Fully Configured 8 Blade UCS Chassis
In this diagram each blade is currently redundantly connected via 2x10GE links. One link through each IOM to each FI. Both IOMs and FIs operate in an active/active fashion from a switching perspective so each blade in this scenario has a potential bandwidth of 20GE depending on the operating system configuration. The overall blade chassis is configured with 2:1 oversubscription in this diagram as each IOM is using its max of 4x10GE uplinks while providing its max of 8x10GE mid-plane links for the 8 blades. If each blade were to attempt to push a sustained 20GE of throughput at the same time (very unlikely scenario) it would receive only 10GE because of this oversubscription. The bandwidth can be finely tuned to ensure proper performance in congestion scenarios such as this one using Quality of Service (QoS) and Enhanced Transmission Selection (ETS) within the UCS system.
In the event that a link fails between the IOM and the FI the servers pinned to that link will no longer have a path to that FI. The blade will still have a path to the redundant FI and will rely on SAN multi-pathing, NIC teaming and or UCS hardware failover to detect the failure and divert traffic to the active link.

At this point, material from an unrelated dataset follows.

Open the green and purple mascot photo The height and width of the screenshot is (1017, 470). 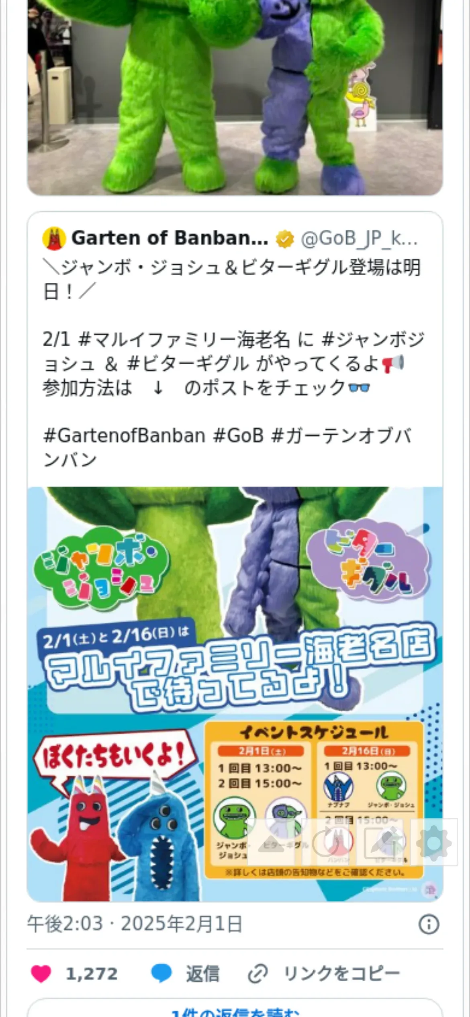click(x=235, y=98)
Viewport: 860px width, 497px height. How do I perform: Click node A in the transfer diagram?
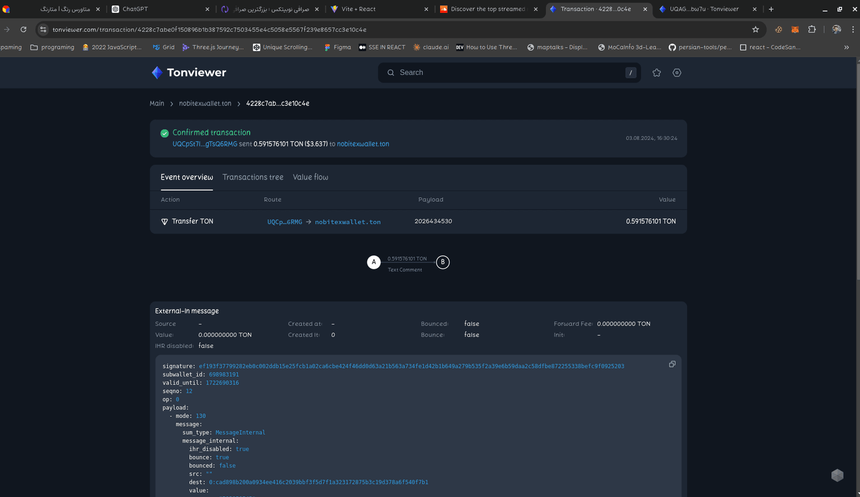point(373,262)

For example if link one on IOM A fails blades one and five would lose connectivity through Fabric A and any traffic using that path would fail to link one on Fabric B ensuring the blade was still able to send and receive data. When link one on IOM A was repaired or replaced data traffic would immediately be able to start using the A path again.
IOM A will not automatically divert traffic from Blade one and five to an operational link, nor is this possible through a manual process. The reason for this is that diverting blade one and fives traffic to available links would further oversubscribe those links and degrade servers that should be unaffected by the failure of link one. In a real world data center a failed link will be quickly replaced and the only servers that will have been affected are blade one and five.
In the event that the link cannot be repaired quickly there is a manual process called re-acknowledgement which an administrator can perform. This process will adjust the pinning of IOM to FI links based on the number of active links using the same static pinning referenced above. In the above example servers would be re-pinned based on two active ports because three port configurations are not supported.
Overall this failure method and static pinning mechanism provides very predictable bandwidth management as well as limiting the scope of impact for link failures.
The UCS system architecture is uniquely designed to minimize management points and maximize link utilization by removing dependence on STP internally. Because of its unique design network failure scenarios must be clearly understood in order to maximize the benefits provided by UCS. The advanced failure management tools within UCS will provide for increased application uptime and application throughput in failure scenarios if properly designed.